Task instructions ▸ Each entry that follows needs to be written out exactly, with nothing left out.

[Stored data]
· · · ·

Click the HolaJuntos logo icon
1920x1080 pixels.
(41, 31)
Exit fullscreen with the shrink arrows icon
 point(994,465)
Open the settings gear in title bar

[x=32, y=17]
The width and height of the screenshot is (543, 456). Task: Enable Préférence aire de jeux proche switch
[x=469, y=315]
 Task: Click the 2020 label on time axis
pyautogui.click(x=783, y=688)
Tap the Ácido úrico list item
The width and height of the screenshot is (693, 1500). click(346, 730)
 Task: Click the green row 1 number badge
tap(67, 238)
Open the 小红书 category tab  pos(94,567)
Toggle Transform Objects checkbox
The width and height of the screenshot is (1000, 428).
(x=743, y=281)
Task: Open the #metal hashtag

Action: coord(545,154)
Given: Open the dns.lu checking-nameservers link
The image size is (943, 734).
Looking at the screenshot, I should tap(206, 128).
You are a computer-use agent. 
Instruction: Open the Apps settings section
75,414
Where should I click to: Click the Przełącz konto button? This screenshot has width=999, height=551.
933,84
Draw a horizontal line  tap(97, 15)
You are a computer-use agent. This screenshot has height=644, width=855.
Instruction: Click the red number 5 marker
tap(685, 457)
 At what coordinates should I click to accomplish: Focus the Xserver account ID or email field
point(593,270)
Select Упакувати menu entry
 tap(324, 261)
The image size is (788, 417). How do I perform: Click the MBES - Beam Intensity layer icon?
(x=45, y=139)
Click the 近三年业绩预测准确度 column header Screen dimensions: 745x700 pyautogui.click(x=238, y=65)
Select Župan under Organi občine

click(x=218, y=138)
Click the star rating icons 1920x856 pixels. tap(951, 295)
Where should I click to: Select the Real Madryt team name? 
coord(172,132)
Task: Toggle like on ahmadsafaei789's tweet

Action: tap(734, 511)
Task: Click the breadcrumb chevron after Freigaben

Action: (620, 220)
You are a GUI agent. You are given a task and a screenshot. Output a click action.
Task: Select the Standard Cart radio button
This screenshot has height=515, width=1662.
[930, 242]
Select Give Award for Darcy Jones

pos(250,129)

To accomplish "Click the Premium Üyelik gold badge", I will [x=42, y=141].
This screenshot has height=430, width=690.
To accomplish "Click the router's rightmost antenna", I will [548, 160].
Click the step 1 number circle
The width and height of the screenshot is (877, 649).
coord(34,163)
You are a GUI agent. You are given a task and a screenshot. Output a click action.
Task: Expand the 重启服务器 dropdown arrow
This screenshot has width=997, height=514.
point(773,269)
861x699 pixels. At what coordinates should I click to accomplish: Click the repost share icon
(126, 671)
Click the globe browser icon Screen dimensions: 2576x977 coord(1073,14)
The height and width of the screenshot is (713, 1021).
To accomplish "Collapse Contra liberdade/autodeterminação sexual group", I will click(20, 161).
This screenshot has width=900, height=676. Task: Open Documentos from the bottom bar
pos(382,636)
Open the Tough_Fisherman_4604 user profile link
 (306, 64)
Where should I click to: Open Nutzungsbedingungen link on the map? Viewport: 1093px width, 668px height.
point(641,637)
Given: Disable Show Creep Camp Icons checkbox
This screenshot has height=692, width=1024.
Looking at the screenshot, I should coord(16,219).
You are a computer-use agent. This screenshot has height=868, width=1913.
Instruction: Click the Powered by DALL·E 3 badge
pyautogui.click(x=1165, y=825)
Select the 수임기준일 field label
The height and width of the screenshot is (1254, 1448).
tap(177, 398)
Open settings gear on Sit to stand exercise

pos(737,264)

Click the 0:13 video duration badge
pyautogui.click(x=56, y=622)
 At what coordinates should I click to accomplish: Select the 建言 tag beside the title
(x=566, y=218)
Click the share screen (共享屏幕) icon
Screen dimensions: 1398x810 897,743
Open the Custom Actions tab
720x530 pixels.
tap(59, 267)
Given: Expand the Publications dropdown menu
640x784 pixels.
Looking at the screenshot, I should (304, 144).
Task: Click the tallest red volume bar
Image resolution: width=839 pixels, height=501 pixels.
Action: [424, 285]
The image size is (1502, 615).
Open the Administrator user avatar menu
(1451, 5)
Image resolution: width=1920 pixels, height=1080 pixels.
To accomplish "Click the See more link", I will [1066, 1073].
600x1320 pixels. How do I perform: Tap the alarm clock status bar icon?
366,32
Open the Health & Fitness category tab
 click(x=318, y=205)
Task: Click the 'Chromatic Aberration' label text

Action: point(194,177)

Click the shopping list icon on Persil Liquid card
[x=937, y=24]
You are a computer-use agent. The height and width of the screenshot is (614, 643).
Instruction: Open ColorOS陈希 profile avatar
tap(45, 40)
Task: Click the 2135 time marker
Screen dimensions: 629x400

· · · ·

Exercise solution ▸
Click the HolaJuntos logo icon
1920x1080 pixels.
(41, 31)
Exit fullscreen with the shrink arrows icon
 point(994,465)
Open the settings gear in title bar

[x=32, y=17]
The width and height of the screenshot is (543, 456). Task: Enable Préférence aire de jeux proche switch
[x=469, y=315]
 Task: Click the 2020 label on time axis
pyautogui.click(x=783, y=688)
Tap the Ácido úrico list item
The width and height of the screenshot is (693, 1500). click(346, 730)
 Task: Click the green row 1 number badge
tap(67, 238)
Open the 小红书 category tab  pos(94,567)
Toggle Transform Objects checkbox
The width and height of the screenshot is (1000, 428).
(x=743, y=281)
Task: Open the #metal hashtag

Action: coord(545,154)
Given: Open the dns.lu checking-nameservers link
The image size is (943, 734).
Looking at the screenshot, I should tap(206, 128).
You are a computer-use agent. 
Instruction: Open the Apps settings section
75,414
Where should I click to: Click the Przełącz konto button? This screenshot has width=999, height=551.
933,84
Draw a horizontal line  tap(97, 15)
You are a computer-use agent. This screenshot has height=644, width=855.
Instruction: Click the red number 5 marker
tap(685, 457)
 At what coordinates should I click to accomplish: Focus the Xserver account ID or email field
point(593,270)
Select Упакувати menu entry
 tap(324, 261)
The image size is (788, 417). How do I perform: Click the MBES - Beam Intensity layer icon?
(x=45, y=139)
Click the 近三年业绩预测准确度 column header Screen dimensions: 745x700 pyautogui.click(x=238, y=65)
Select Župan under Organi občine

click(x=218, y=138)
Click the star rating icons 1920x856 pixels. tap(951, 295)
Where should I click to: Select the Real Madryt team name? 
coord(172,132)
Task: Toggle like on ahmadsafaei789's tweet

Action: tap(734, 511)
Task: Click the breadcrumb chevron after Freigaben

Action: (620, 220)
You are a GUI agent. You are given a task and a screenshot. Output a click action.
Task: Select the Standard Cart radio button
This screenshot has height=515, width=1662.
[930, 242]
Select Give Award for Darcy Jones

pos(250,129)

To accomplish "Click the Premium Üyelik gold badge", I will [x=42, y=141].
This screenshot has height=430, width=690.
To accomplish "Click the router's rightmost antenna", I will [548, 160].
Click the step 1 number circle
The width and height of the screenshot is (877, 649).
coord(34,163)
You are a GUI agent. You are given a task and a screenshot. Output a click action.
Task: Expand the 重启服务器 dropdown arrow
This screenshot has width=997, height=514.
point(773,269)
861x699 pixels. At what coordinates should I click to accomplish: Click the repost share icon
(126, 671)
Click the globe browser icon Screen dimensions: 2576x977 coord(1073,14)
The height and width of the screenshot is (713, 1021).
To accomplish "Collapse Contra liberdade/autodeterminação sexual group", I will click(20, 161).
This screenshot has width=900, height=676. Task: Open Documentos from the bottom bar
pos(382,636)
Open the Tough_Fisherman_4604 user profile link
 (306, 64)
Where should I click to: Open Nutzungsbedingungen link on the map? Viewport: 1093px width, 668px height.
point(641,637)
Given: Disable Show Creep Camp Icons checkbox
This screenshot has height=692, width=1024.
Looking at the screenshot, I should coord(16,219).
You are a computer-use agent. This screenshot has height=868, width=1913.
Instruction: Click the Powered by DALL·E 3 badge
pyautogui.click(x=1165, y=825)
Select the 수임기준일 field label
The height and width of the screenshot is (1254, 1448).
tap(177, 398)
Open settings gear on Sit to stand exercise

pos(737,264)

Click the 0:13 video duration badge
pyautogui.click(x=56, y=622)
 At what coordinates should I click to accomplish: Select the 建言 tag beside the title
(x=566, y=218)
Click the share screen (共享屏幕) icon
Screen dimensions: 1398x810 897,743
Open the Custom Actions tab
720x530 pixels.
tap(59, 267)
Given: Expand the Publications dropdown menu
640x784 pixels.
Looking at the screenshot, I should (304, 144).
Task: Click the tallest red volume bar
Image resolution: width=839 pixels, height=501 pixels.
Action: [424, 285]
The image size is (1502, 615).
Open the Administrator user avatar menu
(1451, 5)
Image resolution: width=1920 pixels, height=1080 pixels.
To accomplish "Click the See more link", I will [1066, 1073].
600x1320 pixels. How do I perform: Tap the alarm clock status bar icon?
366,32
Open the Health & Fitness category tab
 click(x=318, y=205)
Task: Click the 'Chromatic Aberration' label text

Action: point(194,177)

Click the shopping list icon on Persil Liquid card
[x=937, y=24]
You are a computer-use agent. The height and width of the screenshot is (614, 643).
Instruction: Open ColorOS陈希 profile avatar
tap(45, 40)
Task: Click the 2135 time marker
Screen dimensions: 629x400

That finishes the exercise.